The stunned 17-year-old could only describe her new T34 100m world best as “crazy” after beating her idol, Hannah Cockroft, to top spot at the London Anniversary Games.

Kare Adenegan at London anniversary games

Kare Adenegan recorded a time of 16.80 seconds to smash the previous world record time by 0.38s, set by Cockroft when representing ParalympicsGB at Rio 2016.

But with the teenager’s previous best clocking in at 17.37s, not even she could believe what unfolded in the London Stadium on a day where Sophie Hahn also rewrote the record books.

“I can’t believe what just happened to be honest. I looked at the sign and I saw it said world record and I said ‘that’s crazy.'”

Said Adenegan, who won three medals at her maiden Paralympic Games two years ago.

I have so much respect for Hannah.

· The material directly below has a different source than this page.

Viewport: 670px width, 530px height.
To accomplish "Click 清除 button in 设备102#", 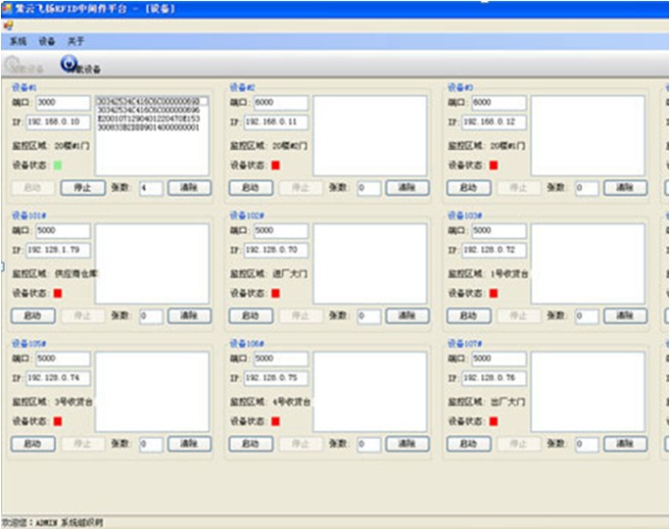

She inspired me so much to get involved with the sport.

Cockroft relishing new competition

“I knew this race was going to be tough and I gave it everything. I really wanted it, so I just had to do my own race and I am so happy with how it went.”

The 2017 World Championship silver medallist shot out the blocks to establish a comfortable lead and cross the line 0.75s ahead of Cockroft in second.

But five-time Paralympic champion Cockroft couldn’t be too disappointed, instead thrilled for her compatriot and the challenges that await in the years to come.

“I have been watching Kare’s times this season and she has progressed so amazingly well,” she said.
“Now someone is up there with me. I feel like it’s game on and this is what I have been looking for in this event.”

Meanwhile, Sophie Hahn set a new world record as British athletes dominated the podium in the T38 200m final.

The 21 year old athlete breezed aside all opposition to record a record breaking time of 25.93s and smash her own previous best.

The time on the clock proved no surprise for the Rio 2016 Paralympic champion across 100m, convinced good form was behind her as she ramps up preparation for Tokyo 2020.

“I knew I was in good shape when I came here. It’s a good track, good crowd and you can run the event of your life,” she said.
“This year has been all building in the gym and not on the track and getting stronger so the next two years I am ahead of the game.”

Records continued to tumble as silver medallist Ali Smith and third placed Bethany Tucker recorded new personal bests.